В этой связи крайне важно, через какие данные давался портрет мятежной гэльской окраины. Составленное инспектором для лорд-канцлера обозрение края можно рассматривать как своеобразное собрание коллективных биографий горцев, «досье» на лояльные и враждебные Короне шотландские кланы[723]. И это обстоятельство, между прочим, само по себе является свидетельством высокой сопротивляемости края «цивилизации», направляемой Лондоном. «Горная Шотландия в 1750 г.», соответственно, в той или иной форме предоставляла право голоса отдельным представителям местных элит, если их самопрезентация совпадала с тем, как они были представлены автором.
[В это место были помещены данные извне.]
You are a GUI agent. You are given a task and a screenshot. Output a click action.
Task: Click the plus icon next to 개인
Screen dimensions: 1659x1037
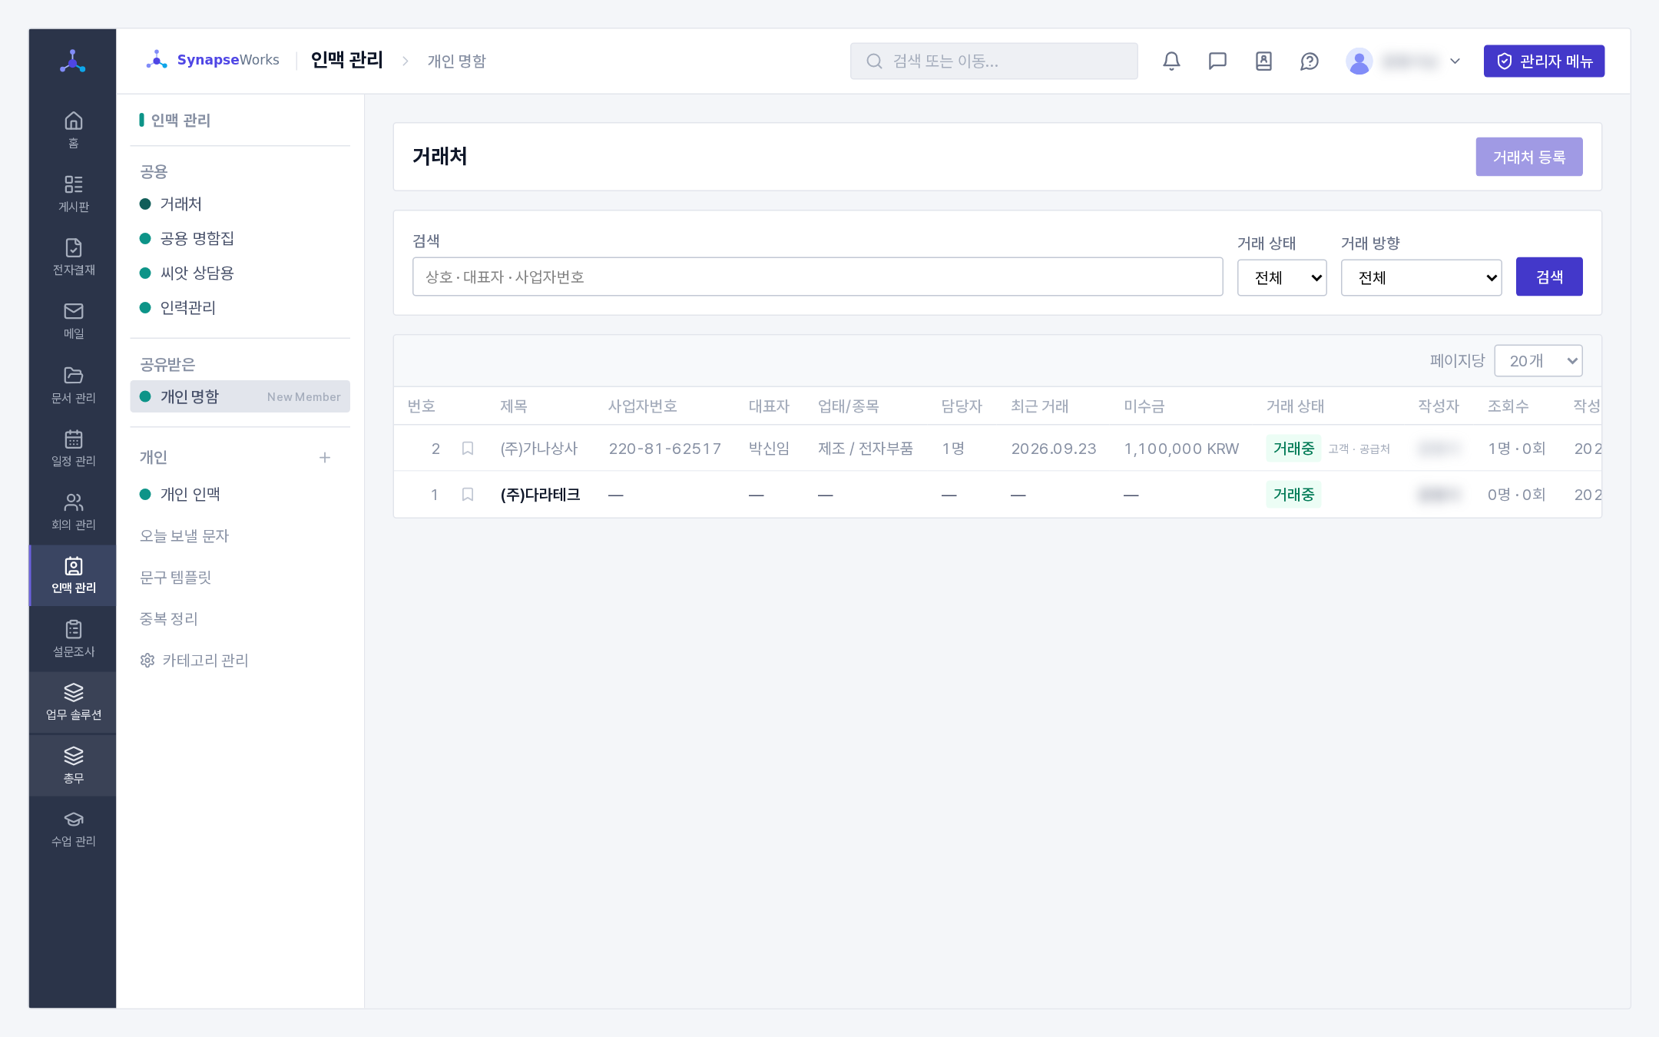pyautogui.click(x=325, y=457)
Между тем, учитывая социально-профессиональную принадлежность преподобных агентов Дэвида Брюса, организация обозрения Хайленда по церковным приходам, кажется, была бы в этом случае более логичной и естественной. Именно таким образом Александр Уэбстер, также священник (из Эдинбурга), составил «Обозрение численности населения Шотландии в 1755 г.»[724]. По этой же схеме составил «Статистическое обозрение Шотландии» в 1791–1799 гг. сэр Джон Синклэйр из Улбстера[725].
Однако через шестьдесят лет после первого мятежа якобитов 1689–1691 гг. Горная Страна по-прежнему воспринималась в тартановом цвете. Из двух конкурировавших моделей организации пространства изучаемой окраины в аналитическом письме Брюс выбрал основанную на коллективных биографиях горцев. Эта разница в восприятии Горного Края отражает разницу в познавательных стратегиях его описания до и после окончательного исчезновения якобитской угрозы Великобритании к 1759 г.
В середине XVIII в., в отличие от конца столетия (ценз Уэбстера представляет собой переходный пример, фиксируя по приходам не только численность населения Шотландии, но и военно-мобилизационные возможности Северной Британии в свете разгоревшейся Семилетней войны — окончательный вариант ценза составлен им уже после начала конфликта[726]), политическая арифметика Хайленда еще сохраняла черты, сформированные сэром Уильямом Петти, являясь скорее интеллектуальным инструментом внутренней колонизации на службе британского юнионизма (обозрение Брюса), чем позаимствованным в арсенале просвещенных модерных европейских империй и королевств способом самоколонизации и проявлением раннего шотландского национализма (обозрение Синклэйра).
Изучение людских ресурсов в Горной Стране, следовательно, служило не только административным целям, в интересах более эффективного развития этой окраины, но и военно-политическим (рекрутирование и ликвидация якобитской угрозы) и социально-экономическим (реформы как сокращение мобилизационных возможностей мятежных вождей).
В этом смысле статистическое обозрение инспектора являлось еще и инструментом для управления политическими и экономическими различиями в Хайленде, переведенными в рамках административной этнографии в этнокультурные термины, связанные с его языковой и религиозной неоднородностью. Перепись кланов в «Горной Шотландии в 1750 г.» позволяла оценить успехи и промахи четырех лет, прошедших после подавления последнего (как выяснится позже) мятежа якобитов 1745–1746 гг.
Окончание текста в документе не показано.